Silka Luisa (Shining Girls) will serve as an EP and the showrunner of 2099, which follows Scott’s 1982 original classic film, starring Harrison Ford (pictured above) as a hunter of synthetic humans called replicants in a dystopian 2019 Los Angeles and considered one of the most influential science-fiction movies of all time. Denis Villeneuve’s 2017 follow-up, Blade Runner 2049, starred Ford and Ryan Gosling and became one of the best-reviewed sequels of all time with a Certified Fresh Tomatometer score of 88%. Anime series Blade Runner: Black Lotus, set in 2032, premiered last year on Adult Swim.
“We are honored to be able to present this continuation of the Blade Runner franchise, and are confident that by teaming up with Ridley, Alcon Entertainment, Scott Free Productions, and the remarkably talented Silka Luisa, Blade Runner 2099 will uphold the intellect, themes, and spirit of its film predecessors,” said Vernon Sanders, head of global television, Amazon Studios.

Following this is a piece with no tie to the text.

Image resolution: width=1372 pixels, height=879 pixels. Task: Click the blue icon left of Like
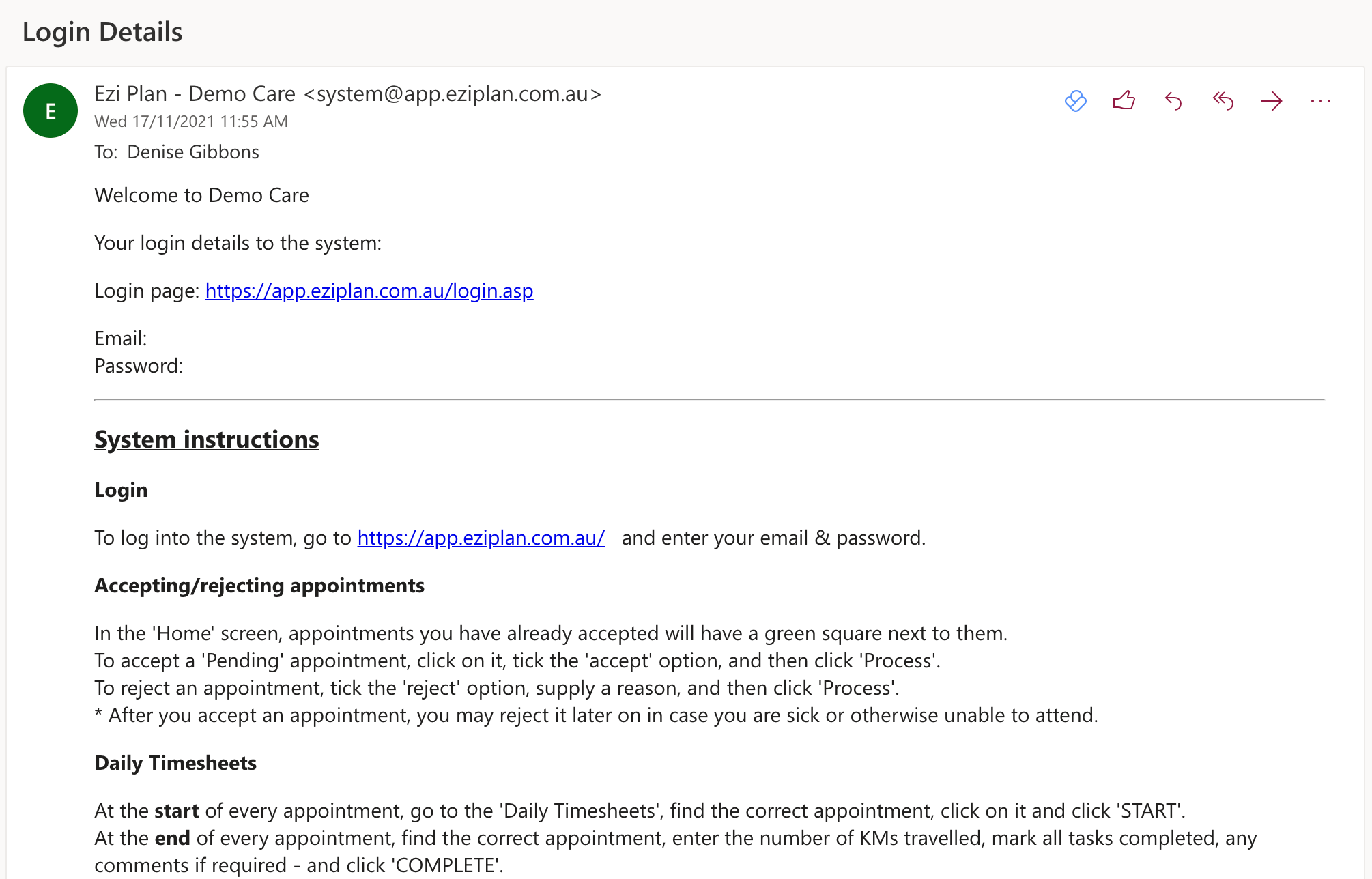(x=1075, y=101)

Alcon Entertainment co-CEOs and co-founders Andrew Kosove and Broderick Johnson added, “We are delighted to continue our working relationship with our friends at Amazon. And we are beyond excited to continue to extend the Blade Runner canon into a new realm with the provocative storyline that Silka has created. Audiences first discovered Ridley Scott’s brilliant vision for Blade Runner 40 years ago … So, we recognize that we have a very high bar to meet with this next installment. Together with Silka and our partners at Amazon, and Scott Free Productions, we hope that we can live up to that standard and delight audiences with the next generation of Blade Runner.”
No word yet on whether Ford or Gosling are involved in the Prime Video series.

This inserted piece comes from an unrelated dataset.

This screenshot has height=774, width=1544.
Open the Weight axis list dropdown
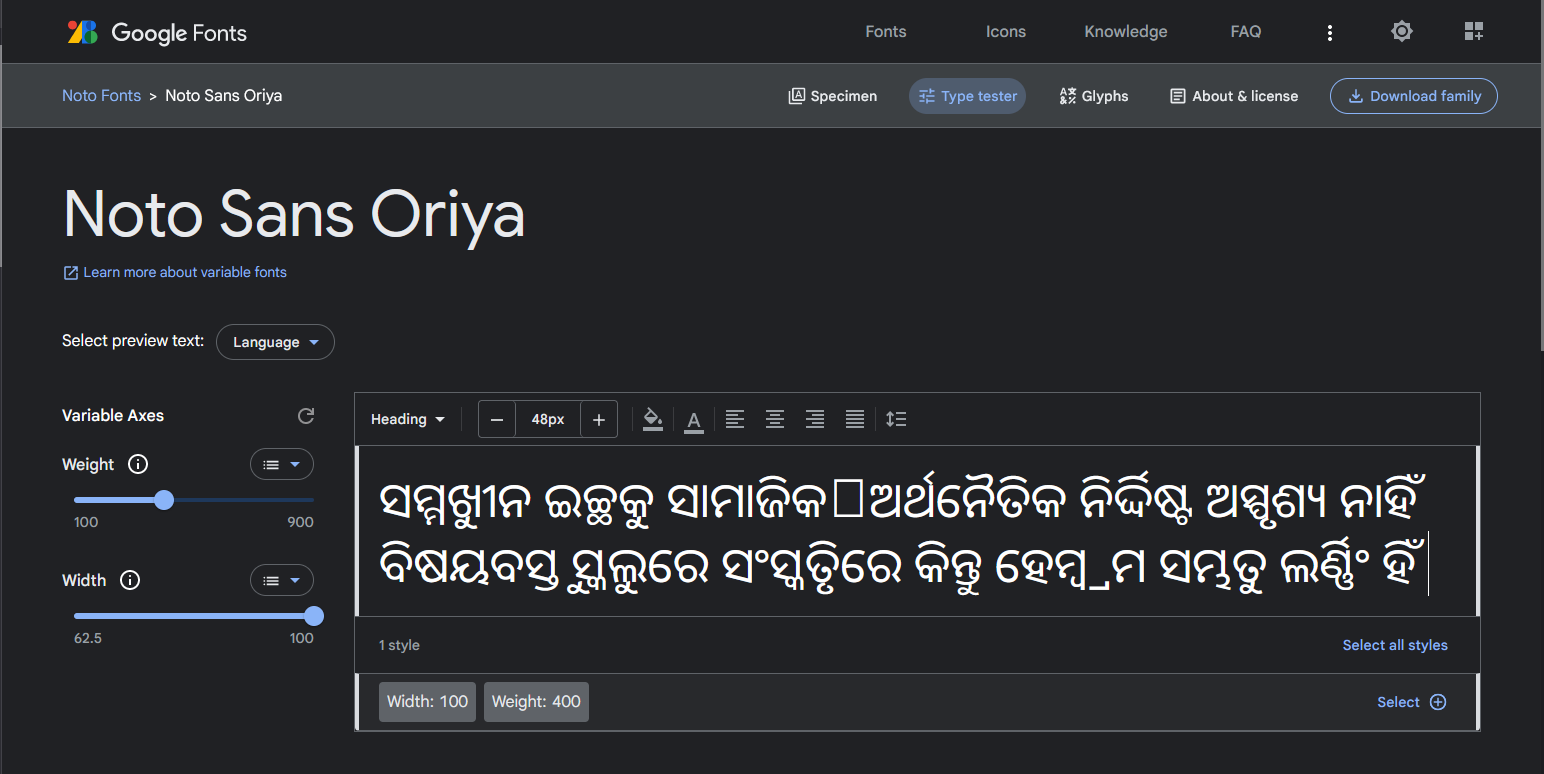click(281, 465)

The most contested moment of Monday’s Emmy Awards wasn’t about who won a category; it was about how it was presented. When Abbott Elementary star and creator Quinta Brunson accepted the Emmy for comedy writing, she was upstaged (or downstaged?) by comedian and talk-show host Jimmy Kimmel.

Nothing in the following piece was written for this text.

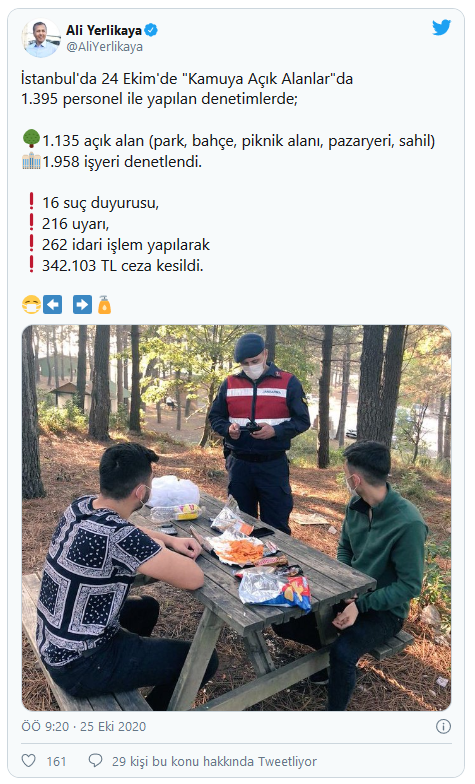Click the exclamation mark beside '16 suç duyurusu'
This screenshot has height=784, width=475.
(x=32, y=201)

Brunson handled the scene graciously in the moment. But her Abbott co-stars did not hold back their feelings.
“Oh, the disrespect, Jimmy,” fellow Emmy winner Sheryl Lee Ralph, who was awarded that night in the supporting actress in a comedy category, lamented to journalists Wednesday during the show’s panel at ABC’s fall TCA press day.
She added, “He was lying on the floor during her wonderful acceptance speech,” and that “I told him to his face. I did, and he understood.”
Brunson was more charitable, telling journalists, “I have talked with Jimmy since and, no matter what, it is important to just showcase that Abbott Elementary is premiering next week.”
Brunson did get the last laugh, though. She appeared on Kimmel’s show Wednesday night, and there, she not only interrupted his monologue to continue her abbreviated acceptance speech while wielding her Emmy statue, but also got an apology from him for his “dumb comedy bit.”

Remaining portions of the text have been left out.